* **Task**
The answer must consist of every line below that contains the word "JIVA".
━━━━━━━━━━━━━━━━
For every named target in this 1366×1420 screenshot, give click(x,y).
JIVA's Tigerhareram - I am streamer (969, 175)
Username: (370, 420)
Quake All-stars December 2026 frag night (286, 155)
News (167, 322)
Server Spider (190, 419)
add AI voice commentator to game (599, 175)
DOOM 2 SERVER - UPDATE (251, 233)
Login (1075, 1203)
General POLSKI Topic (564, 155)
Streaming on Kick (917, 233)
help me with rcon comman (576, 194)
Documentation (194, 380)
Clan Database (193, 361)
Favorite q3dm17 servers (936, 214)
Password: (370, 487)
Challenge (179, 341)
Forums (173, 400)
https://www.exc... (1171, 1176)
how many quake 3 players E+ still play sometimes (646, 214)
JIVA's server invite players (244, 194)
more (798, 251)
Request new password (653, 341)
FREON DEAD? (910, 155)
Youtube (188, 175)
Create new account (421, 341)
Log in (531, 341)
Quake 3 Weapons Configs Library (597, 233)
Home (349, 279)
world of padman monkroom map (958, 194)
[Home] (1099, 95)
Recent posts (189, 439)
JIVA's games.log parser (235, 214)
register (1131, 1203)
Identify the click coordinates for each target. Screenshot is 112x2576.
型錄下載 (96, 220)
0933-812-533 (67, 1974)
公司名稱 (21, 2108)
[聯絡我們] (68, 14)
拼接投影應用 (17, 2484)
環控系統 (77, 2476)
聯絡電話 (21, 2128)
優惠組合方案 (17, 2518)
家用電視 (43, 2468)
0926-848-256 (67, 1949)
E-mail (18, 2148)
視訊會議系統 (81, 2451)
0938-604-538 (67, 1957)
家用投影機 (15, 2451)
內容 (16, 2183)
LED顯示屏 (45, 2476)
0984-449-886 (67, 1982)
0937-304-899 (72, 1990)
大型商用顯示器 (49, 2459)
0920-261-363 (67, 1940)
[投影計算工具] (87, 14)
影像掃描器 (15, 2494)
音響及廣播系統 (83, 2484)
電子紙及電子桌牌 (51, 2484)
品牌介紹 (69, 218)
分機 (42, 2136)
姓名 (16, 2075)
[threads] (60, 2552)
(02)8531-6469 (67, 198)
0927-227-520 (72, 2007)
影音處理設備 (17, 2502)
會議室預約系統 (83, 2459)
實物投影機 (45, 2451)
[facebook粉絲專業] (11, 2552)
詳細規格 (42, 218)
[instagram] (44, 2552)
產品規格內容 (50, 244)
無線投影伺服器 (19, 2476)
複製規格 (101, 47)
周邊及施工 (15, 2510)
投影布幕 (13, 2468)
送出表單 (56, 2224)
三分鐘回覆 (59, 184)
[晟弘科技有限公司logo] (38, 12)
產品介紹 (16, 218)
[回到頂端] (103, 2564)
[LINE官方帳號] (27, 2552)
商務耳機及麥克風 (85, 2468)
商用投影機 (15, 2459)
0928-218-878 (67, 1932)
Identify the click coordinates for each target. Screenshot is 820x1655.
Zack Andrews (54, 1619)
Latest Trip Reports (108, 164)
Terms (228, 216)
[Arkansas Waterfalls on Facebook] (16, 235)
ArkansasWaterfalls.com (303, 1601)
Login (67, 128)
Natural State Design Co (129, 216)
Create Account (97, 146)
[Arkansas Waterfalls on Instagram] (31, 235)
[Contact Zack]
━━━━━━━━━━━━━━━━
* **Finished exercise**
JIVA's Tigerhareram - I am streamer (969, 175)
JIVA's server invite players (244, 194)
JIVA's games.log parser (235, 214)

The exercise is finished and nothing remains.